Wartajaya.com – Staf ahli Kementerian Komunikasi dan Digital (Komdigi), Adhi Kismanto, ditetapkan sebagai tersangka dalam kasus penyalahgunaan wewenang terkait pemblokiran situs judi online. Tidak hanya Adhi, sembilan pegawai Komdigi lainnya juga turut menjadi tersangka dalam kasus yang menimbulkan pertanyaan serius mengenai integritas lembaga tersebut.

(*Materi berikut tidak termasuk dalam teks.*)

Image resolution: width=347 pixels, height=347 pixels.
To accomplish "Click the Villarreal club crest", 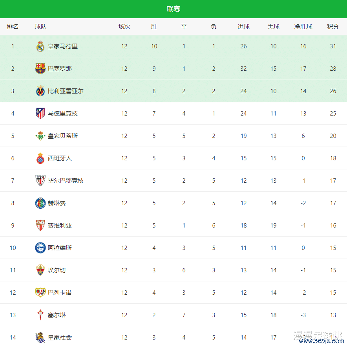I will click(x=40, y=91).
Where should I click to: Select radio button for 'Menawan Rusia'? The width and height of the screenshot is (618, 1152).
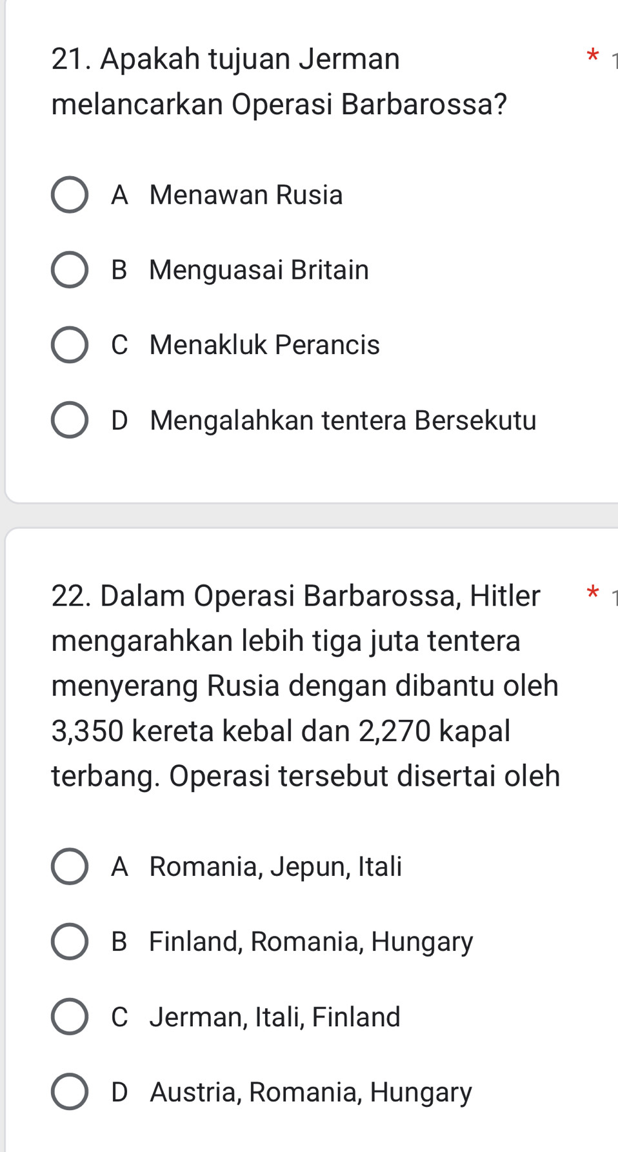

Direktur Reskrimum Polda Metro Jaya, Kombes Wira Satya Triputra, menyampaikan bahwa dari total 24 tersangka yang terlibat dalam kasus ini, sepuluh di antaranya berasal dari Kementerian Komdigi. “Perlu kami sampaikan bahwa untuk yang pegawai Komdigi ada sembilan, sedangkan satu orang itu statusnya adalah staf ahli,” ungkap Wira dalam konferensi pers, Senin (25/11).
Kasus ini kian mencoreng kredibilitas Komdigi. Fakta bahwa Adhi sebelumnya tidak lulus seleksi tenaga pendukung teknis sistem pemblokiran konten negatif pada tahun 2023, namun tetap dipekerjakan melalui aturan baru, memunculkan dugaan kuat adanya celah dalam prosedur internal kementerian.
“Untuk SOP itu bukan diganti ya, artinya ada SOP baru. Hal ini akan kami dalami lebih lanjut,” kata Wira, tanpa memberikan detail spesifik mengenai bagaimana aturan baru tersebut memungkinkan Adhi tetap dipekerjakan.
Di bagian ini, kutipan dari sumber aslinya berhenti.